With DropBox as well as some others you can click "remember this computer" and it will put a cookie on your computer.  Then you will not be asked to verify your login with the code on that computer alone.

I like this process and usually forget about it until I try to log on to a site and get the buzz from my phone.  Good luck!  Let me know if you try any or are already using some two-step verification processes.

May 15, 2012

February 7, 2012

Google Latitude

Two warnings precede this information today.  First, I like most Google products and am a big Google supporter (read prejudiced).  Secondly, I work for Ntelos Wireless. Since I am going to mention phones I should warn you of any other possible prejudice.  When I talk about smartphones, etc. I am giving my personal experience not corporate information.

Now let’s get to the fun stuff.  Google is a great source of interesting, informative and OK, just plain fun applications you can get for free…at least most are free.  The one we will look at today scares some people.  I am in the camp of those others who could care less.  I imagine if you are a terrorist on the run from the Department of Homeland Security you would have an issue or two with Google Latitude.  But if you are a normal boring individual like me you do not mind it much.

Basically, if you install it on your smartphone, tablet pc, etc. (from your device’s marketplace) you can give your mapped location to only those you choose.  You can also hide your location whenever you choose.  The entire world will not be able to see your location, only your chosen "stalkers".  In my case only my wife and a couple of good friends can see where I am at any given time.  I only have one girlfriend and I’m married to her, so I don’t ever need to hide my location. 

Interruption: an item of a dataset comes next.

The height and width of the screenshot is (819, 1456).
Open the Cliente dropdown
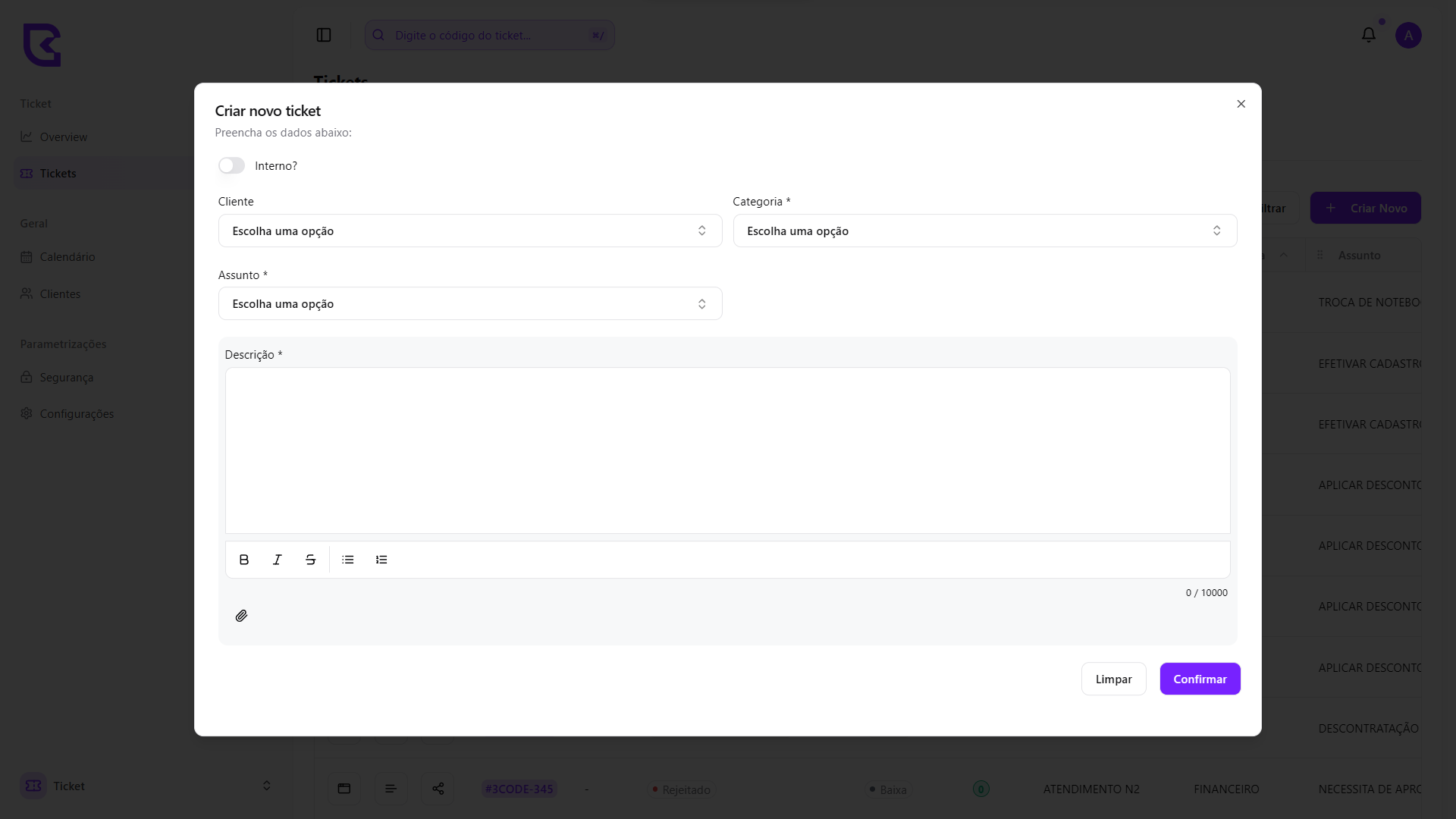click(x=469, y=231)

Before anyone can view your location, you must either accept an invitation from them asking you to add them as a friend or you must request they share their location with you.  Then you must chose to either "Share best available location", which gives your most accurate location or "Share only city level location," which shows them the general area you are in, but nothing specific.  And of course, you can remove a person from your list and not share anything with them.

How close they are able to get to your location depends on the quality of your phone and how well Latitude is behaving.   Occasionally I will check it for fun when my wife and I are in the same location.  It has shown us to be over a mile apart but usually it is accurate to within 25-50 feet.  Hey, it is free what do you expect?

If I know my wife is leaving somewhere and I am going to meet her somewhere else I can follow her path on Latitude and ascertain her approximate location.  This helps me get there on time.  Of course, I could also call her but that just isn’t the geek way to do things now, is it? 

Where I've been the past 30 daysThe last thing I will mention today is that you can go online to "google.com/latitude" and log into your Latitude account.  From there you can choose Friends, Location History or Check-ins.   Friends shows where your friends are which is pretty obvious.  The Location History gives you just that, where you have been. If you go to DoubleClicks.info you can see where I’ve been for the last 30 days.  Check-ins are neat too.  When you go somewhere you can set Latitude on your phone to remind you to check-in where you stop for a while.  You can add a picture to it, a comment or just check-in.  I just checked in where I am enjoying a pastry and my fourth cup of java.  Where do you think I may be?